The Mills family will remain the largest individual shareholder after the transaction closes, which is expected to occur later this year. Blackstone, Carlyle and Hellman & Friedman will have equal parts of their majority stake. GIC, Singapore’s sovereign wealth fund, is also investing as part of the partnership.
Read More: One of America’s Richest Families Emerges From Buyout
The private equity firms have worked together on previous deals. In April, Carlyle and Hellman & Friedman struck a deal to sell PPD Inc., which manages medical clinical trials, to Thermo Fisher Scientific Inc. for $20 billion. The two private equity firms bought PPD in 2011 with an initial $3.6 billion investment.
Blackstone and Hellman & Friedman previously joined in a failed bid to buy Scout24 in 2019.

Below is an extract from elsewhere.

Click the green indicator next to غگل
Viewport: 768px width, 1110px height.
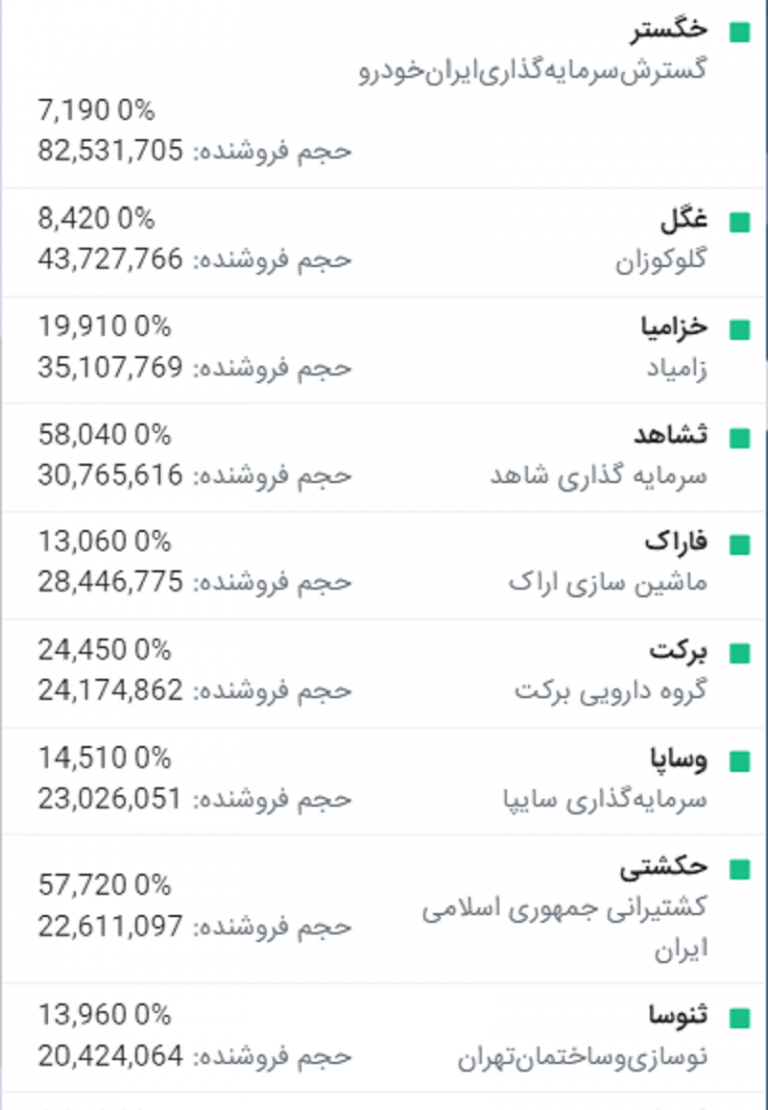740,222
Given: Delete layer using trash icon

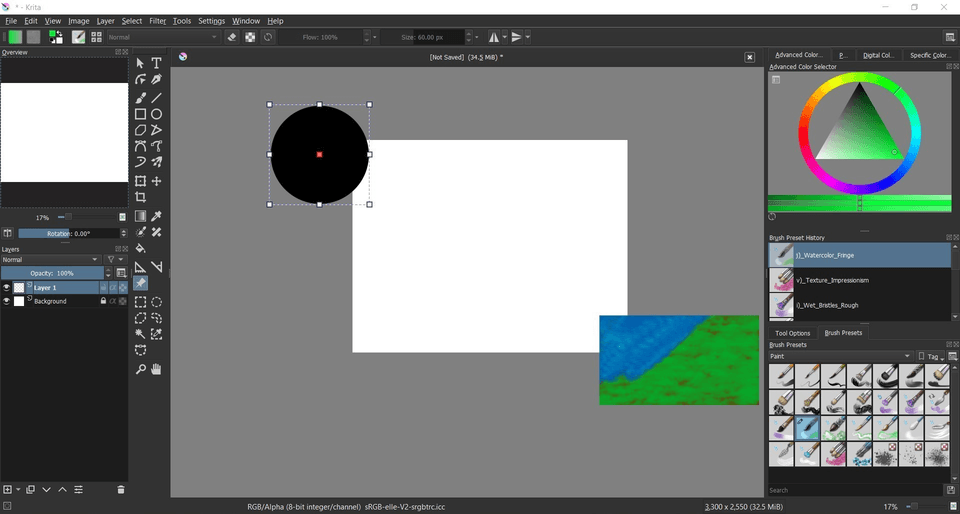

Carlyle is raising $22 billion for its largest fund ever. Hellman & Friedman’s latest fund raised $23 billion. Blackstone Capital Partners Fund VIII, its biggest, raised more than $25 billion in 2019.
It’s a trend they plan to continue.
“In every one of those cases, I think virtually every one, we should raise a fund that’s larger than the predecessor,” Blackstone President Jon Gray said during a June 3 investor conference. “That basically has been our history now for 35 years. So we think our traditional business will continue to grow.”